-- Start RECORD EXTRACTS --

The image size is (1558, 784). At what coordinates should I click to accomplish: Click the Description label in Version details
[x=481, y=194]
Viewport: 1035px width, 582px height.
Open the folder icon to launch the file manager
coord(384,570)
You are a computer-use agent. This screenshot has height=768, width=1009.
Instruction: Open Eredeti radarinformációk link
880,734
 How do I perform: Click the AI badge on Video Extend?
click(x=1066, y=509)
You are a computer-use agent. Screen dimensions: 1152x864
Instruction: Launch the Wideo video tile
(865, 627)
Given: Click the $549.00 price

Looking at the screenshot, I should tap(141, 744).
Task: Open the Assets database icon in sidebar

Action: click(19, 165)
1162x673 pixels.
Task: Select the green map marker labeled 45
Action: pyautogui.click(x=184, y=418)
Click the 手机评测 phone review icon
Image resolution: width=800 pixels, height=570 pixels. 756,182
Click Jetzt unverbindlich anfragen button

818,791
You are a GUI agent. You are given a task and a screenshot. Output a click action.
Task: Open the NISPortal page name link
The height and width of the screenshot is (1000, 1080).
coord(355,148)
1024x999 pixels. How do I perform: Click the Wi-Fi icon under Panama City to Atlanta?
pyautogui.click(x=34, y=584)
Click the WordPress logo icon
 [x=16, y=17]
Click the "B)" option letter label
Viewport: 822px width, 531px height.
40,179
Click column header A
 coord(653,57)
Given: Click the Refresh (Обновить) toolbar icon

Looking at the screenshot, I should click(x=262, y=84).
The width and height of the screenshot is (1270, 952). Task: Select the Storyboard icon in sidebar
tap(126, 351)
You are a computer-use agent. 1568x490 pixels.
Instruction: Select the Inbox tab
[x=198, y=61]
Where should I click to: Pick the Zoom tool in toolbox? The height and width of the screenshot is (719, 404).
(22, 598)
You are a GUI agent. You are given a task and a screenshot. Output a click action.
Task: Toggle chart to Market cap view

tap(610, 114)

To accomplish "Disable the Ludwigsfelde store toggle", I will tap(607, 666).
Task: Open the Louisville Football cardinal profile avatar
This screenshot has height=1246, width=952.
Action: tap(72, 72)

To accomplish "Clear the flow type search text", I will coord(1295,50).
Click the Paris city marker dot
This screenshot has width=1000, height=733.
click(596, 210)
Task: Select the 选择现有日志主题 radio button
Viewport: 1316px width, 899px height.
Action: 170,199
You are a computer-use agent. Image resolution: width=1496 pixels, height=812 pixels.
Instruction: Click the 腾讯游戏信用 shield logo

-- End RECORD EXTRACTS --

EXERCISE PROMPT: Convert the data from its first line through the line containing "click(x=1066, y=509)" into a Markdown table, leaving out blank lines. Use two columns, Row and Data line, numbering each row in order.

WRITTEN RESPONSE:
| Row | Data line |
|---|---|
| 1 | The image size is (1558, 784). At what coordinates should I click to accomplish: Click the Description label in Version details |
| 2 | [x=481, y=194] |
| 3 | Viewport: 1035px width, 582px height. |
| 4 | Open the folder icon to launch the file manager |
| 5 | coord(384,570) |
| 6 | You are a computer-use agent. This screenshot has height=768, width=1009. |
| 7 | Instruction: Open Eredeti radarinformációk link |
| 8 | 880,734 |
| 9 |  How do I perform: Click the AI badge on Video Extend? |
| 10 | click(x=1066, y=509) |